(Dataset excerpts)
--*--

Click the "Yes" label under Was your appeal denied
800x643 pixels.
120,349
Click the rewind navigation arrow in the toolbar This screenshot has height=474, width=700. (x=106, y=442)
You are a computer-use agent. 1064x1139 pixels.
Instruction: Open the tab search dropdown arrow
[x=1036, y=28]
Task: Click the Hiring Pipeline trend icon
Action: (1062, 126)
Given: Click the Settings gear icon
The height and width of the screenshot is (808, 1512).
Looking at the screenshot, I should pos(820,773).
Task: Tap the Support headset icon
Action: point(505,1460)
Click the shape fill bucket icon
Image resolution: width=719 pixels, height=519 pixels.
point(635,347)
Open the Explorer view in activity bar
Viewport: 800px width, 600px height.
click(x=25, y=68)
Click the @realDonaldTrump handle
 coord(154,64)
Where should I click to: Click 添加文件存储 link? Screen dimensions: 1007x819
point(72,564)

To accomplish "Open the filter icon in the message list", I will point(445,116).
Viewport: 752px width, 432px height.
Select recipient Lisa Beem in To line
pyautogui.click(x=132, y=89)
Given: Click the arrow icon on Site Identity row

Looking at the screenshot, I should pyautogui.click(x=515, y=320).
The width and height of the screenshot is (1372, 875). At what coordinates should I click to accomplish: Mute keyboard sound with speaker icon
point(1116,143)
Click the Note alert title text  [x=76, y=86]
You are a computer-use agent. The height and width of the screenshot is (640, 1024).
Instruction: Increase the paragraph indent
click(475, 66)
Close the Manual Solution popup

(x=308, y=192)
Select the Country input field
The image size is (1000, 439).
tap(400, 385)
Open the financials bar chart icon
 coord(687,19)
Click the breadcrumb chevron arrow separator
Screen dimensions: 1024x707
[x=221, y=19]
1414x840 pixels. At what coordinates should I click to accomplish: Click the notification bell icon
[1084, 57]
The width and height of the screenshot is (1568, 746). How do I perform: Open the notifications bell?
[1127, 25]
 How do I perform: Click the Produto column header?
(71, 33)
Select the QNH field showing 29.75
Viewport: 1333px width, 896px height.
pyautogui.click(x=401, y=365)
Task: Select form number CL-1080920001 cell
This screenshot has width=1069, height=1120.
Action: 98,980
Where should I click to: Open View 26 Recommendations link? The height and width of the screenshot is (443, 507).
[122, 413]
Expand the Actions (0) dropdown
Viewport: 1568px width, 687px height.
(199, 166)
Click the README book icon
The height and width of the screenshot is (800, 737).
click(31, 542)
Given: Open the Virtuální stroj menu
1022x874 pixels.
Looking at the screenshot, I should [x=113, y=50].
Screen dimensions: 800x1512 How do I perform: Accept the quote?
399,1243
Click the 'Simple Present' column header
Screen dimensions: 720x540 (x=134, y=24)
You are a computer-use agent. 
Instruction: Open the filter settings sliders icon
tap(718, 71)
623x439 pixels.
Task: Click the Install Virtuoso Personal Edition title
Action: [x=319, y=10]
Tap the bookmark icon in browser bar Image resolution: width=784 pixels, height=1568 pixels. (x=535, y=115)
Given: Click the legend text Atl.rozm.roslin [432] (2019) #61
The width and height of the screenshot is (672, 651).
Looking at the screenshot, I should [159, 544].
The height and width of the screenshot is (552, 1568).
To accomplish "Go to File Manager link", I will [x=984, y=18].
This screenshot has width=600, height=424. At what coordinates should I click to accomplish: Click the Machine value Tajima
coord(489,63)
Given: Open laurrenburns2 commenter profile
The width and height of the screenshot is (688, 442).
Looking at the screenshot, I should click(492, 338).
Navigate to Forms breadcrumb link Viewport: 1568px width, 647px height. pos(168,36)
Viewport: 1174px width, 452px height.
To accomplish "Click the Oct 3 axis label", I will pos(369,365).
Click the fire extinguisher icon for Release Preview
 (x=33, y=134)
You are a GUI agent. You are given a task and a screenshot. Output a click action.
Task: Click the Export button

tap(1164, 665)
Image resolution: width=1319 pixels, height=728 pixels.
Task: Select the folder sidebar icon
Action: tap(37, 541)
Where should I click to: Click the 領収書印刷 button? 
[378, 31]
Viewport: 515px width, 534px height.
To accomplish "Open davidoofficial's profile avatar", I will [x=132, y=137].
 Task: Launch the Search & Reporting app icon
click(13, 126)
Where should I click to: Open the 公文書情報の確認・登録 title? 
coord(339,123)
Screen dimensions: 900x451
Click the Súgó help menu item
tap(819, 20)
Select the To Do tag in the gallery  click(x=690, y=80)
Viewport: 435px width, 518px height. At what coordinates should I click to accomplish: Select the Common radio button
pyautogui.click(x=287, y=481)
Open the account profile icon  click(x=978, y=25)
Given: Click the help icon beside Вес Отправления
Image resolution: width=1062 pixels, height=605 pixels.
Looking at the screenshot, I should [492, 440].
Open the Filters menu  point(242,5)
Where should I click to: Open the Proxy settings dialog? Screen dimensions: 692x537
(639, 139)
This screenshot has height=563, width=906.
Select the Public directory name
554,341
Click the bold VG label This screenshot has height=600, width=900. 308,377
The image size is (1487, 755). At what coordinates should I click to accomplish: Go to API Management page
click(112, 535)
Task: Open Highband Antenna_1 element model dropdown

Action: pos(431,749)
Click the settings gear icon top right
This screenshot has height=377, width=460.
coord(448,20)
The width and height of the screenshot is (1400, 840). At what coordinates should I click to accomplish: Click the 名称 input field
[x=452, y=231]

--*--

=== TASK OBJECTIVE ===
Write down exactly the span of lines above from the one containing "Select recipient Lisa Beem in To line" to the one containing "Expand the Actions (0) dropdown", both ends included.

=== RESULT OF THIS EXERCISE ===
Select recipient Lisa Beem in To line
pyautogui.click(x=132, y=89)
Given: Click the arrow icon on Site Identity row

Looking at the screenshot, I should pyautogui.click(x=515, y=320).
The width and height of the screenshot is (1372, 875). At what coordinates should I click to accomplish: Mute keyboard sound with speaker icon
point(1116,143)
Click the Note alert title text  [x=76, y=86]
You are a computer-use agent. The height and width of the screenshot is (640, 1024).
Instruction: Increase the paragraph indent
click(475, 66)
Close the Manual Solution popup

(x=308, y=192)
Select the Country input field
The image size is (1000, 439).
tap(400, 385)
Open the financials bar chart icon
 coord(687,19)
Click the breadcrumb chevron arrow separator
Screen dimensions: 1024x707
[x=221, y=19]
1414x840 pixels. At what coordinates should I click to accomplish: Click the notification bell icon
[1084, 57]
The width and height of the screenshot is (1568, 746). How do I perform: Open the notifications bell?
[1127, 25]
 How do I perform: Click the Produto column header?
(71, 33)
Select the QNH field showing 29.75
Viewport: 1333px width, 896px height.
pyautogui.click(x=401, y=365)
Task: Select form number CL-1080920001 cell
This screenshot has width=1069, height=1120.
Action: 98,980
Where should I click to: Open View 26 Recommendations link? The height and width of the screenshot is (443, 507).
[122, 413]
Expand the Actions (0) dropdown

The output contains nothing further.